It's not for lack of stories that posts have been missing from me during the last 4 days. In fact, there are not enough words to adequately express all that needs to be said about these latest adventures. There have been no posts because we have been out in the bush, hunting down tiny villages and visiting projects in various remote locations throughout Mozambique. When I say that we were off the beaten path, I mean that literally. Internet access was beyond our reach.
Be forewarned that I will never be able to adequately capture everything that has taken place this week, but I will try to pick a few stories to demonstrate how my heart has been exploding at every new village and under every coconut tree.
Hanhane Women's Shelter
The Hanhane Women's Shelter houses 26 women who have been dispossessed by their families. They have literally been cast out of their homes and villages with absolutely no recourse due to accusations of witchcraft. There are no jobs available for these women. There are no houses. There are no provisions. They were literally left to die, and so they would have, if not for this haven.
We visited this oasis on Monday and were greeted with singing and joyous celebration by the women who were overjoyed to see us. Hand-made flowered lays were placed around our necks as we arrived and we were given cassava trees as symbols of their gratitude for their homes. Th MI provides shelter, food, and safe water through a well to these women who otherwise have no options.
Carolyn Belshe Orphanage
The first child I met at the Carolyn Belshe Orphanage was cradling the head of an old broom and lovingly wrapping it in a blanket as she pretended like this was her baby. She has no dolls or toys to call her own, but her imagination made up for the lack of material items. Luckily, I came equipped with teddy bears donated through my church and was able to supply a new baby for her.
Despite the lack of toys, the children living here are provided safe housing, food, and water, and they are given access to education. Though the budget is always extremely tight and the needs are great, these children are loved and cared for by house parents who have a passion for these children.
The MI recently provided a new arts center for these children and is continuing to work hand in hand with other organizations to meet the ongoing needs of these children who have no other families.
Chicuque Rural Hospital
Linens at the Chicuque Rural Hospital (CRH) are washed on big slabs of concrete using bleach (when they have it), and then dried in an open-aired room. Obviously, these are far from sterile conditions, but this is all they have. Although there are about 200 births that occur at the hospital per month, there is no OB/GYN on staff because they have been unable to find one. The incinerator for bio waste is a big brick oven on the back of the property. Although a proper incinerator was given to them by the government at one time, it has long since broken down and it has not been able to be repaired. Although these conditions seem rugged, this is one of the premier hospitals in the area. And people are treated and cared for to the best of their ability. The CRH also runs public health programs in the local villages and teaches people about hygiene and sanitation, malaria prevention, and provides testing for HIV/AIDS. They do amazing work despite the challenges.
Safe Water at Sahane
This is one of the places that I think of know when I say that we were off the beaten path. The MI has a four-wheel drive, off-road vehicle, and there were times that I thought that we honestly weren't going to make it. The "road" to Sahane is more like a suggestion of where people might think about passing through. We bounced along through coconut groves and sandy terrain until we came upon the village.

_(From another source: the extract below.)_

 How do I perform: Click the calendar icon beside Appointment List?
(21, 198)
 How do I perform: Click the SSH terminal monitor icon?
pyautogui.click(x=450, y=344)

Once we arrived, we saw that although this community had previously suffered illness due to unsafe water and back breaking work carrying water for miles and miles, after many frustrations and years of difficult drilling situations, their well was finally completed last year.
There are no words to express the gratitude of these people. And they are amazing stewards of this gift. All members of the church contribute regularly to a maintenance fund for the well and have a storage of parts in case something goes wrong. They also have a safe water committee that maintains the well and makes decisions about upkeep.
Friends, this is the heart of the gospel. This isn't just something interesting that we do because we are kind and like traveling. As Christ followers, all of us are called to defend the orphan and plead the case of the widow. We are called to give, and serve, and go, and be lights in an often dark world where people are sick and lonely and abandoned. Consider this your challenge during this lenten season. How can you defend the orphan today? How can you plead the case of the widow this week? How can you be with the sick and provide water for the thirsty? How can you be a light in the darkness? The MI is just one opportunity. Go forth and shine.